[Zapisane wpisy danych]
------------

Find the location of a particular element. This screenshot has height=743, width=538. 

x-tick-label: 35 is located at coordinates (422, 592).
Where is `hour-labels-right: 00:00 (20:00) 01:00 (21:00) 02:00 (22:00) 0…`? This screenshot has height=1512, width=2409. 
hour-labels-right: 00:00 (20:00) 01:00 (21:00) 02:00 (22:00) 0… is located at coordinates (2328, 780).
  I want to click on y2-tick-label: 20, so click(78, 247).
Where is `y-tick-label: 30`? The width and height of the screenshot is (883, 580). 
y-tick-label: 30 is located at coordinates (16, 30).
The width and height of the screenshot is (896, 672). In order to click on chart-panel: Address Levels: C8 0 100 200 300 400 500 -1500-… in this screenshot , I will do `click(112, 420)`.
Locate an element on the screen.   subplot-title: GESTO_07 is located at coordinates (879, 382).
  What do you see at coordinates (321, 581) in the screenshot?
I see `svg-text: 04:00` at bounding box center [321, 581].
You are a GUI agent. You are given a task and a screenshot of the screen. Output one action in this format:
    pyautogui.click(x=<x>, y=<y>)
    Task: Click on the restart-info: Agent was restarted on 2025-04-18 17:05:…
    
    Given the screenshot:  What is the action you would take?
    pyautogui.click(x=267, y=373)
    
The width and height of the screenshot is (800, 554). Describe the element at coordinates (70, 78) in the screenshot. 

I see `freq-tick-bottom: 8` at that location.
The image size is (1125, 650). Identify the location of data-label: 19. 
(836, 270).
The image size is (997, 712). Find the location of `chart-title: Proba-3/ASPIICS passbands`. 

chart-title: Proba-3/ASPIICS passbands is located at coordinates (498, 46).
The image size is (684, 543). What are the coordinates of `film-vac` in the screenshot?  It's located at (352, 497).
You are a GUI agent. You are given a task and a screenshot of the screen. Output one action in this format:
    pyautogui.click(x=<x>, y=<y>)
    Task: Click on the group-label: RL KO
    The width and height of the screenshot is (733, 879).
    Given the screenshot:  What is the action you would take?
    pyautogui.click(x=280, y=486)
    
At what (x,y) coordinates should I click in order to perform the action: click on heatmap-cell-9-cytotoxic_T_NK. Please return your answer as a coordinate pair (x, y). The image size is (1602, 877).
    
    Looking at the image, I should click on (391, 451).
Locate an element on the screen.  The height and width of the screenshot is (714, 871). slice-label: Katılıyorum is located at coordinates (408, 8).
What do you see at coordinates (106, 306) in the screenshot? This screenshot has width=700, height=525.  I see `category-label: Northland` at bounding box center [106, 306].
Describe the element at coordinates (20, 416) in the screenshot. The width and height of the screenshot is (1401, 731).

------------

• POZYCJA ZADANIA: Przepisz bez zmian wiersze wykazu od wiersza z "The width and height of the screenshot is (896, 672)." do wiersza z "center [321, 581]." włącznie.

• WYNIK:
The width and height of the screenshot is (896, 672). In order to click on chart-panel: Address Levels: C8 0 100 200 300 400 500 -1500-… in this screenshot , I will do `click(112, 420)`.
Locate an element on the screen.   subplot-title: GESTO_07 is located at coordinates (879, 382).
  What do you see at coordinates (321, 581) in the screenshot?
I see `svg-text: 04:00` at bounding box center [321, 581].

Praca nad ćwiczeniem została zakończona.